Bagger, packer, sacker or bag boy (US) is an unofficial title given to a courtesy clerk at a grocery store.

== Job profile ==
The primary duties of a bagger revolve around putting groceries into a shopping bag and then into a shopping cart.
Upon requests, baggers may take the groceries out to a customer's motor vehicle or supply other forms of service.
Some baggers in stores will do this unless the customer refuses and wishes to bring their own groceries out.

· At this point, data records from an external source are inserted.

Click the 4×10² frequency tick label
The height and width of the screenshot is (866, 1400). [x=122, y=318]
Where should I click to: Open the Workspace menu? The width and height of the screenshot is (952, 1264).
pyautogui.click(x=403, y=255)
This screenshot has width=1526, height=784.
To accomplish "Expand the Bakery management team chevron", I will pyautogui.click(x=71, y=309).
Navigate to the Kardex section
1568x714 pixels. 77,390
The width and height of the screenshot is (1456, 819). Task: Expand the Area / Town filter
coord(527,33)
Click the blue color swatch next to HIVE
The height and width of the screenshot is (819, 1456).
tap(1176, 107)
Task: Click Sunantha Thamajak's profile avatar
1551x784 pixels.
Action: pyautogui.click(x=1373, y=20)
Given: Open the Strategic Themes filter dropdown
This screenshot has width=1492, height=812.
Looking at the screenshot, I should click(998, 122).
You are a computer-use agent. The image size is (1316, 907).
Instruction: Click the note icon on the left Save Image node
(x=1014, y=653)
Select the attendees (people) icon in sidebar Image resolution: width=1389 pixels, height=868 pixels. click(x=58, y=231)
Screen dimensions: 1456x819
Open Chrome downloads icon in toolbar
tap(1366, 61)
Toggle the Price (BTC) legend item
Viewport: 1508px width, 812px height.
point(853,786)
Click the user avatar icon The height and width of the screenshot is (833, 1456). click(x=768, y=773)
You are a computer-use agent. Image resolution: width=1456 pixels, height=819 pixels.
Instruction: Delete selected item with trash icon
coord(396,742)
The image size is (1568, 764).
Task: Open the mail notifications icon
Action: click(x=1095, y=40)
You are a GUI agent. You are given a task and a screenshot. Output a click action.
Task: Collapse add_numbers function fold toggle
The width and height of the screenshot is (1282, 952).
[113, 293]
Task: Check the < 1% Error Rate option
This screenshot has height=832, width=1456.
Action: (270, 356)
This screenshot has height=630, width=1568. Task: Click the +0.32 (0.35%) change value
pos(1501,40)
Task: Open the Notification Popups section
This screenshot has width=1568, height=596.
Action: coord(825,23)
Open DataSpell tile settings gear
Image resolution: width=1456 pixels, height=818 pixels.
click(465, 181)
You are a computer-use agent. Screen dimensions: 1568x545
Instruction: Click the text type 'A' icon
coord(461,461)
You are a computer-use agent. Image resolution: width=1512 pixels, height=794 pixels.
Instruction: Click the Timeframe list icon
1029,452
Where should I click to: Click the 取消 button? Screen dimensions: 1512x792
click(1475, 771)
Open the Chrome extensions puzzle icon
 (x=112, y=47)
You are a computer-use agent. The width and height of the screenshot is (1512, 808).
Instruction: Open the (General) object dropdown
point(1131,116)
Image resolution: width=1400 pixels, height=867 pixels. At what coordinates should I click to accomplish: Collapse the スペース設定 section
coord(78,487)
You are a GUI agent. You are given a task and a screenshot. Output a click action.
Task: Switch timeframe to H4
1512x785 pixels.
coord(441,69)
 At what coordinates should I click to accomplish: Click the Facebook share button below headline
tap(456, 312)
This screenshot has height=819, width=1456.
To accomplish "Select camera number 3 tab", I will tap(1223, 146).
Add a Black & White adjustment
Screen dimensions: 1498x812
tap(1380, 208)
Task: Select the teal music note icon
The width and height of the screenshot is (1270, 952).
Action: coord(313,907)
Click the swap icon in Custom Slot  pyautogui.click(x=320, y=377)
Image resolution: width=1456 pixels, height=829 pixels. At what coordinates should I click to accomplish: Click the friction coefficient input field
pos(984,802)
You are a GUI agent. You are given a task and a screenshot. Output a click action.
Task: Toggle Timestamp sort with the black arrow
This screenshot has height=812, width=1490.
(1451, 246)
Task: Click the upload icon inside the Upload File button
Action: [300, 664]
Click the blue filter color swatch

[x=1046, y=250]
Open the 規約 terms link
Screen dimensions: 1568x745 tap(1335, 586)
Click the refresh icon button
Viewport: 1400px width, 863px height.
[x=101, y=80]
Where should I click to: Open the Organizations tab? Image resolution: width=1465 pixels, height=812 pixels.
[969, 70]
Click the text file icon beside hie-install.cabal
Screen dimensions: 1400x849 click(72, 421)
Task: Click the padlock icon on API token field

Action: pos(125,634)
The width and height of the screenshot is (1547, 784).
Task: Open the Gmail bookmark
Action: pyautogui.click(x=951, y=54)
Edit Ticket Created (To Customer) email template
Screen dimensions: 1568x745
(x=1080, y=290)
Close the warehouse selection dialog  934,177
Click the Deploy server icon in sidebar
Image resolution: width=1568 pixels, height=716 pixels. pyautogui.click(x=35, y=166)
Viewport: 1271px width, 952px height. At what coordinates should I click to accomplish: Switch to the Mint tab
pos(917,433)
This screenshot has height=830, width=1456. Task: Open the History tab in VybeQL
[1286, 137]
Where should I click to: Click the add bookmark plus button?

Depending on store policy, it may be customary to tip a courtesy clerk for this service.

Depending on the store, other duties may include:

- Performing cash pickups on registers, counting tills, balancing the cash office, researching cash discrepancies, detecting wire transfer fraud, filing wire transfer reports, managing, reviewing and maintaining wire transfer records, performing cash drops, researching customer transactions, ordering supplies, balancing lottery;
- Performing time clock overrides, contacting and following up with customers regarding complaints and/or concerns, logging in-store safety and/or policy violations, performing routine maintenance on cash registers, lottery machines and computers, loading and picking up cash in self-checkouts, performing self-checkout scan overrides, taking customer complements/complaints, organizing and distributing prizes for customer complements;
- Conducting various customer transactions including but not limited to refunds, lottery, purchases, wire transfers, dry-cleaning, bus ticket sales, payroll check cashing, taking and redirecting all in-store phone calls, employee training, conducting cash office, accounting and lottery audits, giving customer assistance, putting back items left behind, and reorganizing products on aisles to make a neater appearance (commonly called "breaking down", "blocking", "facing", or "conditioning").

Some courtesy clerks can perform maintenance in the stores, such as minor plumbing, electrical, landscaping, child care, elderly assistance, and many more jobs.
The duties vary vastly depending on the store and union regulations, and some of the previous duties, in fact, are actually prohibited from being done at some stores by a courtesy clerk due to union contracts.

== Etymology ==
The title of bagger is the result of an extensive evolution of the position of courtesy clerk.
The title bag boy was adopted for some time, until it was finally shortened to bagger.

== Availability ==
The position of baggers is particularly widespread in grocery stores in the United States.
There are volunteer baggers in Mexico who primarily offer services for tips.

Other countries never adopted this service.
There are no baggers in Norway.
In Germany, self-service is standard and shopping carts are also used to load one’s vehicle oneself, without necessarily transferring goods to a bag first, with the American branch of Aldi also utilizing this type of non-bagging service to reduce overall store costs (though bags are sold in stores to account for customers loading their own bags in the dedicated bagging section in front of the store after checkout).

Convenience stores usually do not employ baggers.
The customer frequency is too low.
Instead, cashiers may perform the duties of a bagger (provided the purchase volume is significant enough).
In territories prohibiting alcohol consumption in public, liquor stores bag individual bottles at the checkout.